What needs to be done => Please reproduce exactly the line that carries "You are a computer-use agent. 800x514 pixels." and all remaining lines through the last line of the data, and write nothing else.

:: Input ::

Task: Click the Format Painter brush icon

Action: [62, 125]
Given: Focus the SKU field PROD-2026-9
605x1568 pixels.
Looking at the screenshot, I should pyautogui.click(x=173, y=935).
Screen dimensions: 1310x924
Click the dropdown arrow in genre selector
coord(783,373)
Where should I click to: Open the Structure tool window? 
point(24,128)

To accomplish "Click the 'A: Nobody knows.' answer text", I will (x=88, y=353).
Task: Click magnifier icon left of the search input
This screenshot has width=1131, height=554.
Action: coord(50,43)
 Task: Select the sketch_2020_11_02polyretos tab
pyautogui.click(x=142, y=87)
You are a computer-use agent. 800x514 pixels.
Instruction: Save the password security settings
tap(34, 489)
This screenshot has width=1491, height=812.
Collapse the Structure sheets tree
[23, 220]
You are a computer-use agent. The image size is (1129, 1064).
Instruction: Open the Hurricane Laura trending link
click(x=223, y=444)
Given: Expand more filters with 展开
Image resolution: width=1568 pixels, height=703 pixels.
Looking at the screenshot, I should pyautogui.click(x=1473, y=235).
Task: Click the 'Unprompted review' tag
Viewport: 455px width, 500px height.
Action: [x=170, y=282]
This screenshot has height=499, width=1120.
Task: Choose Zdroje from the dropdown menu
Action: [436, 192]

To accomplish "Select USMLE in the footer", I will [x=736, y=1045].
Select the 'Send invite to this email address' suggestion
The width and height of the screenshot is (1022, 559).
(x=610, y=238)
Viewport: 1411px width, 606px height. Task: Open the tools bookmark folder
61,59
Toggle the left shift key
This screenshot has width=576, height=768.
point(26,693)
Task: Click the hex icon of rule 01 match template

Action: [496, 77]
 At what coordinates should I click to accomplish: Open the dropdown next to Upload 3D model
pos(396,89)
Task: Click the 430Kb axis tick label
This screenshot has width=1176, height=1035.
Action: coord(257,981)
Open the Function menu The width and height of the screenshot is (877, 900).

:::

Reply =>
You are a computer-use agent. 800x514 pixels.
Instruction: Save the password security settings
tap(34, 489)
This screenshot has width=1491, height=812.
Collapse the Structure sheets tree
[23, 220]
You are a computer-use agent. The image size is (1129, 1064).
Instruction: Open the Hurricane Laura trending link
click(x=223, y=444)
Given: Expand more filters with 展开
Image resolution: width=1568 pixels, height=703 pixels.
Looking at the screenshot, I should pyautogui.click(x=1473, y=235).
Task: Click the 'Unprompted review' tag
Viewport: 455px width, 500px height.
Action: [x=170, y=282]
This screenshot has height=499, width=1120.
Task: Choose Zdroje from the dropdown menu
Action: [436, 192]

To accomplish "Select USMLE in the footer", I will [x=736, y=1045].
Select the 'Send invite to this email address' suggestion
The width and height of the screenshot is (1022, 559).
(x=610, y=238)
Viewport: 1411px width, 606px height. Task: Open the tools bookmark folder
61,59
Toggle the left shift key
This screenshot has width=576, height=768.
point(26,693)
Task: Click the hex icon of rule 01 match template

Action: [496, 77]
 At what coordinates should I click to accomplish: Open the dropdown next to Upload 3D model
pos(396,89)
Task: Click the 430Kb axis tick label
This screenshot has width=1176, height=1035.
Action: coord(257,981)
Open the Function menu The width and height of the screenshot is (877, 900).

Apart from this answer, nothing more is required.